4. Integration of Distributed Self-Organizing Maps

For a second set of experiments, the Time Magazine Article collection was split into 6 independent subsets of articles to simulate the subsequent release of various editions. Each subset was then parsed separately and used to train a single map. We again find a similar topical organization of the various documents on the individual maps. Let us, for example, consider the first of the 6 SOMs trained with the subsets of the TIME Magazine articles. For example, on unit (0/0) we find article T042 entitled The View from Lenin Hills dealing with a discussion between Nikita Khrushchev and Soviet artists at the Lenin Hill Reception Palace, next to article T018 - Who's in Charge Here? about the failure of Khrushchev's virgin land plan for agriculture on unit (1/0) or T032 - Party Time on unit (0/1) on the New Year's Eve party at the Kremlin. On the opposite corner of the map on unit (5/9) we find documents dealing with the problems of the reintegration of Kolwezi into the Congo discussed at a meeting between officials in article T065 - Tea and Harmony, next to three articles on unit (4/9) (T021, T048, T058 entitled The India-Rubber Man; Round 3; and Tshombe's Twilight), providing more detailed information on the background of the Congo troubles. Other groups of documents found on this map deal, for example, with the war in Vietnam, the relation between India, Pakistan and China etc. We leave it up to the reader to explore the other topical sections found in this and the remaining library maps.
Next, the weight vector structures of these independent maps were merged to create a uniform weight vector structure, allowing the integartion of the maps by training one single SOM using the weight vectors of the individual maps as input. The integrating SOM, instead of representing the document vectors on its units, lists the units of the 6 individual SOMs, which in turn represent the corresponding articles. Again, we find the topology preserving mapping capabilities of the SOM as in the previous example which was trained directly using the document description vectors. We now find the units describing the documents T042, T032, T018 on the Soviet Union, previously located in the upper left corner of the first map mapped onto units (8/14) and (9/14) of the integrating map. Taking a look at the articles mapped onto these units we find, that they all cover topics related to the Soviet Union. For unit (9/14) these are articles T229 - Russia: A Senior Citizen, T542 - Russia: Better Things for Better Living through Chemistry; T539 - Russia: Something for the Soil. Mapped on unit (8/14) we find 8 units from 4 different maps representing a total of 9 documents all dealing with the Soviet Union, surrounded by further units representing units and thus articles on this topic. Other document clusters identified on the individual maps can be found like, e.g. the cluster on the Vietnam war in the lower right corner of the map.

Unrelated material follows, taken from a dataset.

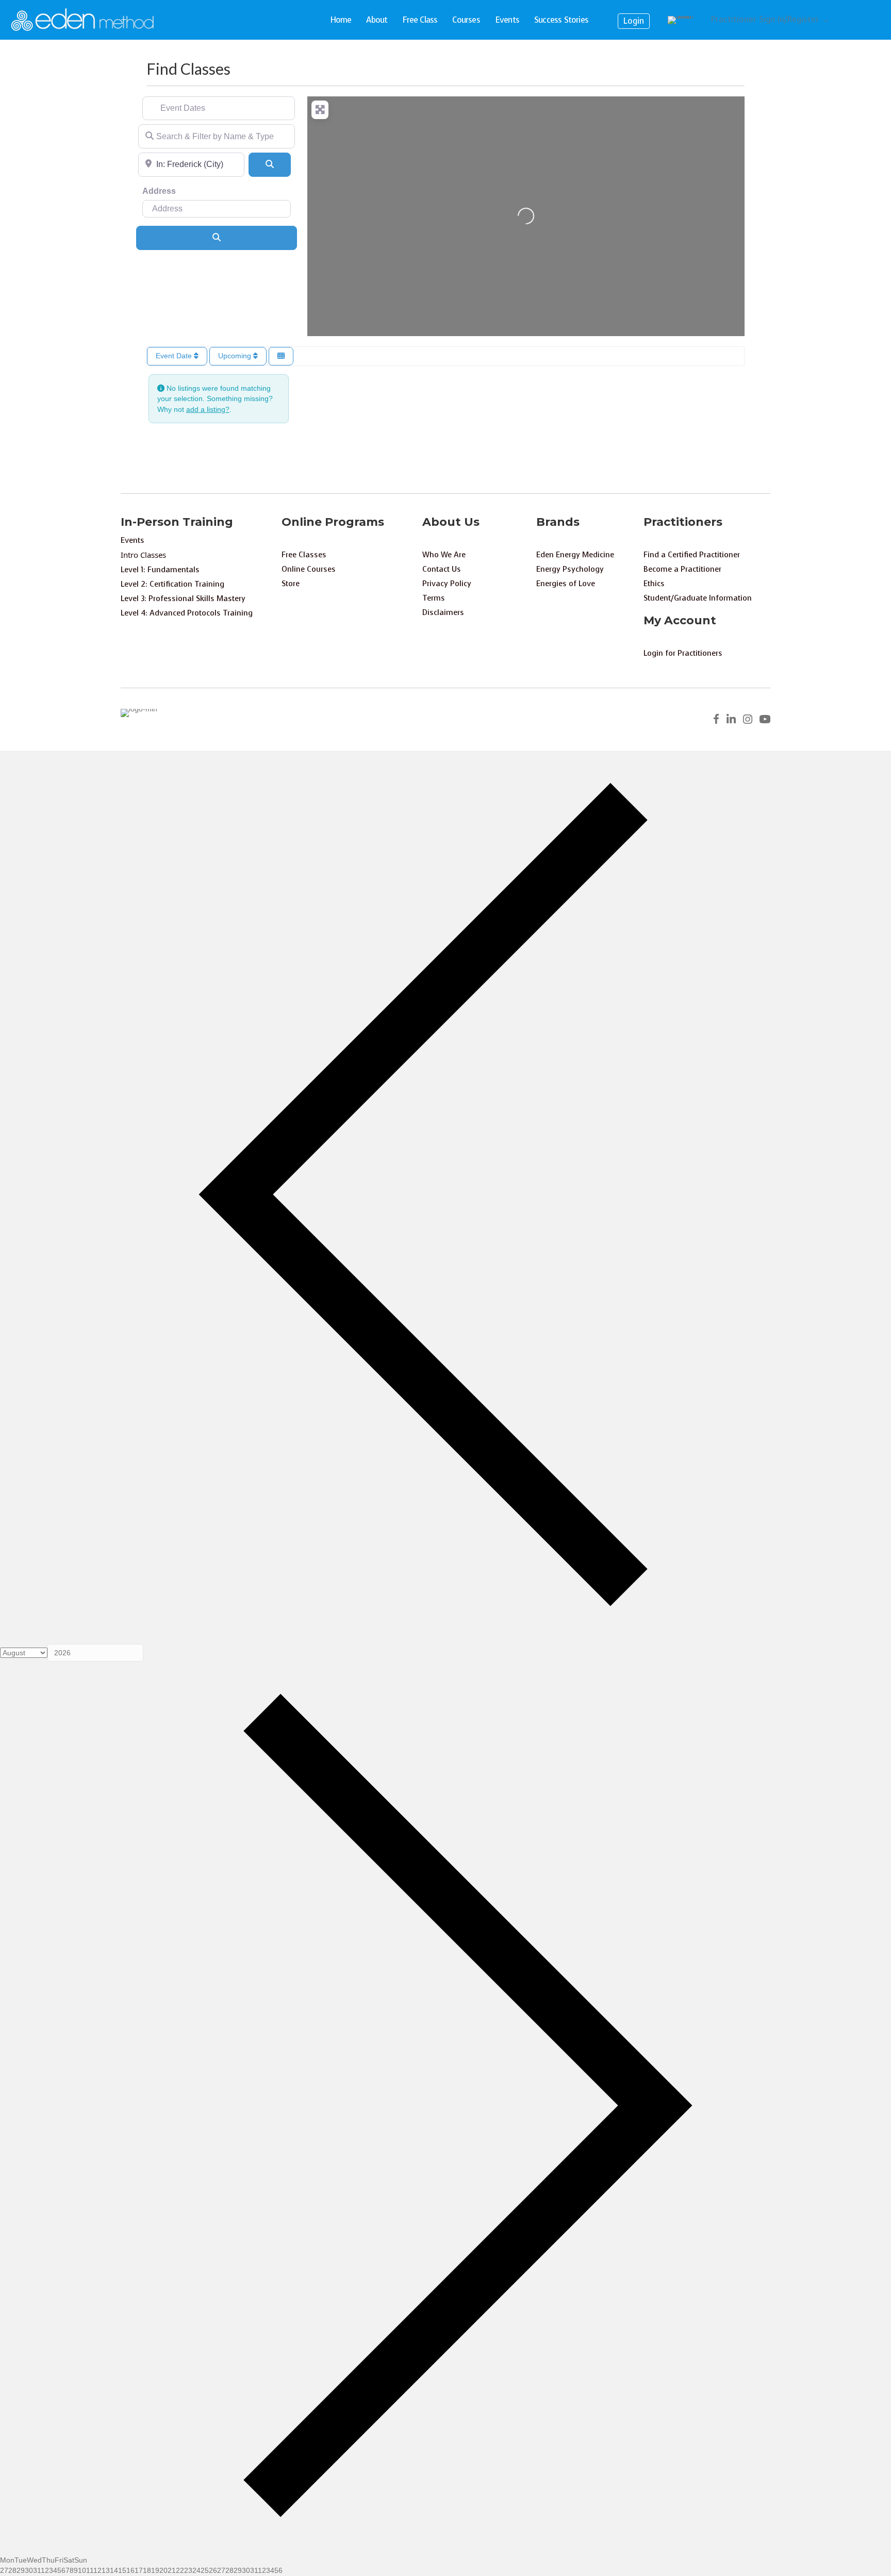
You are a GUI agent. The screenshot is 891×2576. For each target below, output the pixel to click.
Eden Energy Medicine (575, 555)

5. Labeled Self-Organizing Maps

The trained SOMs are labeled automatically using the LabelSOM method. The various labels can then be used to identify clusters within the map by identifying regions which are labeled with identical keywords. Having a set of 10 labels automatically assigned to the the single nodes in the figure leaves us with a somewhat clearer picture of the underlying text archive and allows us to understand the reasons for a certain cluster assignment as well as identify overlapping topics and areas of interest within the document collection.
Below we present the results for the distributed document collection labeled with the LabelSOM method. For the first map we find unit (0/0) and neighboring units, located in the cluster of articles on the Soviet Union, labeled with, amongst others, khrushchev and nikita. The rest of the labels give more detailed information on the documents on the respective units, e.g. boss, land, committee on unit (1/0). For the second cluster discussed before, we find in the lower right corner unit (4/9) labeled kolwezi, katanga, tshombe, elisabethville, naming the locations and key players of the 3 articles on this unit.
For the integrating map representing all documents in the collection based on the distributed maps, the labels are of similar quality. In the lower right corner we find a group of units sharing labels like nikita, khrushchev, moscow, russia, clearly characterizing the Soviet Union article cluster identified before. Each unit has more detailed labels like farm, chemical on unit (9/14) or peking, chinese on unit (7/14) dealing with Russian-Chinese relationships. This marks the overlap of two clusters of documents, namely a Soviet Union cluster and a cluster with articles on China-related matters located right next to it. This arrangement of articles is typical for the topical mapping of the SOM. Again, we can use the labels shared by neighboring units to identify and separate clusters in the map.

6. Labeled GHSOM Hierarchies

Using the Growing Hierarchical SOM (GHSOM), the hierarchical structure of topics in the document archive can be detected. Below we present some results using the GHSOM to cluster the TIME Magazine article collection. the two experiments differ in the setting of the two parameters guiding the training process of the GHSOM, which are t1 and t2, defining the absolute granularity of data representation on the one hand, and the depth/width trade-off on the other hand.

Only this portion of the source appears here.